March 31, 2023 | Studies in Conflict & Terrorism

Composite Violent Extremism: Conceptualizing Attackers Who Increasingly Challenge Traditional Categories of Terrorism

March 31, 2023 | Studies in Conflict & Terrorism

Composite Violent Extremism: Conceptualizing Attackers Who Increasingly Challenge Traditional Categories of Terrorism

Excerpt

Counterterrorism practitioners have increasingly drawn attention to acts of violent extremism which, in the words of Federal Bureau of Investigation (FBI) director Christopher Wray, “don’t fit into nice, neat ideological buckets.”1 In response to an apparent rise in such incidents, governments have begun expanding the scope of counterterrorism and prevention efforts. Multiple new initiatives, particularly in countries belonging to the Five Eyes intelligence sharing arrangement, seek to address violent extremist attacks carried out by individuals who appear to be motivated by an amalgamation of disparate beliefs, interests, and grievances. This is evident, for example, in the U.S. Department of Homeland Security’s 2019 Strategic Framework for Countering Terrorism and Targeted Violence, the United Kingdom Prevent Program’s mixed, unstable, and unclear classification established in 2018, and the proliferation of fixated threat assessment centers as part of police counterterrorism functions within Australia since 2017.2

FBI director Wray described this phenomenon as “salad bar” extremism, a phenomenon in which individuals are seemingly motivated by a “weird hodgepodge blend of ideologies.”3 His recent testimony on the issue highlights the fundamental challenges of “trying to unpack what are often sort of incoherent belief systems, combined with kind of personal grievances.”4 Indeed, cases that fit the so-called salad bar paradigm (for which we will offer an alternative terminology shortly) are challenging to conceptualize and categorize in large part because it can be difficult to discern motives amid complex interplays of disparate beliefs, interests, prejudices, grievances, and personal risk factors.

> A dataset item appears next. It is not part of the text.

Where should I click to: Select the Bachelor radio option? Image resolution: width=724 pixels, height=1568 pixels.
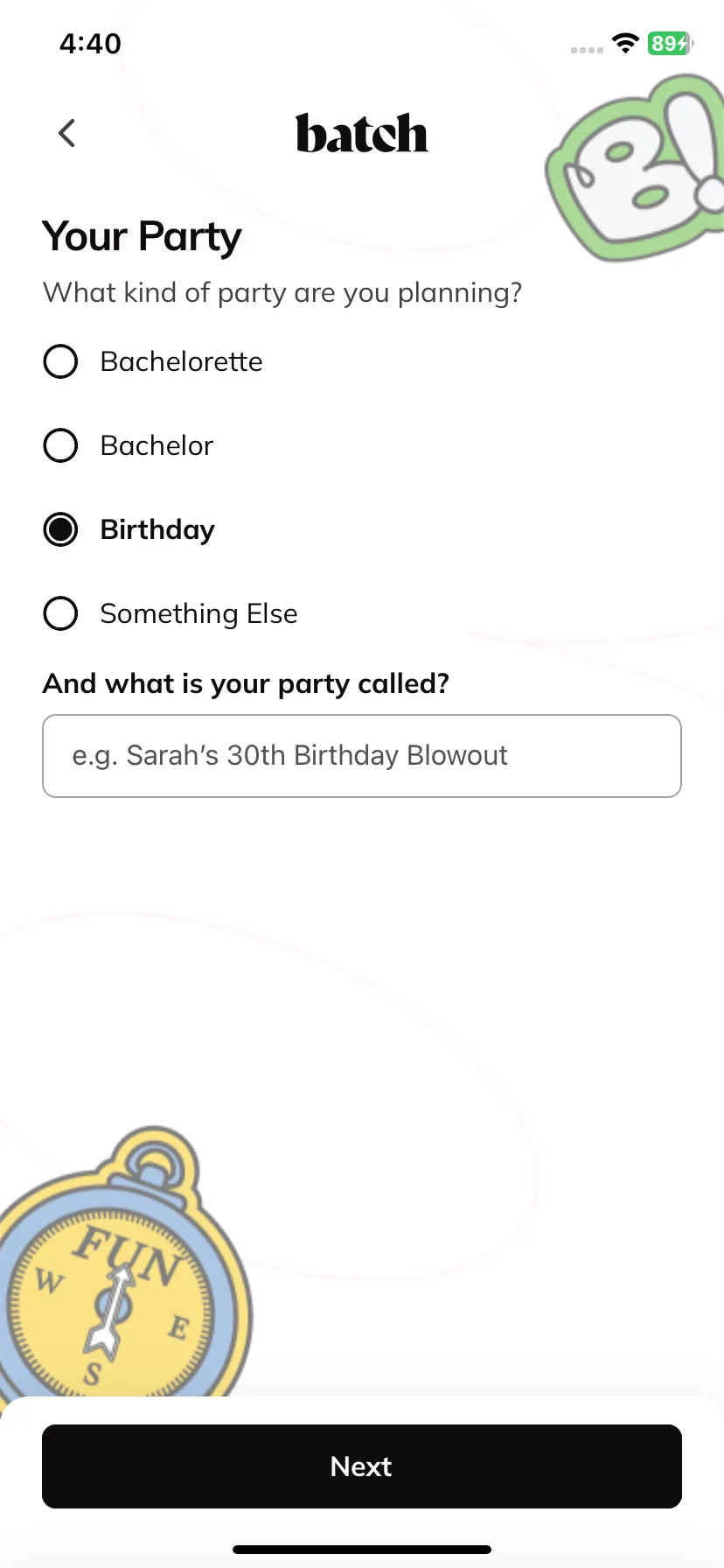(x=60, y=445)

  1. Christopher Wray, “Hearing on Global Threats,” testimony before House Select Intelligence Committee, April 15, 2021.
  2. U.S. Department of Homeland Security, Strategic Framework for Countering Terrorism and Targeted Violence (September 2019); United Kingdom Home Office, “User Guide to: Individuals Referred to and Supported Through the Prevent Programme, England and Wales,” November 18, 2021, https://www.gov.uk/government/publications/user-guid e-to-individuals-referred-to-and-supported-through-the-prevent-programme-england-andwales/user-guide-to-individuals-referred-to-and-supported-through-the-prevent-programme-england-and-wales; Paul Farrell, “NSW Police Establish ‘Fixated Persons’ Unit to Help Counter Lone Wolf Terror Attacks,” The Guardian (London), April 26, 2017; John Silvester, “How police prevent obsessives, pathologically wronged from doing harm”, The Age (Melbourne), March 12, 2021.
  3. A Review of the President’s Fiscal Year 2023 Funding Request for the Federal Bureau of Investigation, Before Senate Appropriations Subcommittee on Commerce, Justice, Science, and Related Agencies, 117th Cong. (2022) (statement of Christopher Wray, Director of the Federal Bureau of Investigation); Hearing on Global Threats, Before the Senate Homeland Security and Government Affairs Committee, 116th Cong. (2020) (statement of Christopher Wray, Director of the Federal Bureau of Investigation).
  4. A Review of the President’s Fiscal Year 2023 Funding Request for the Federal Bureau of Investigation.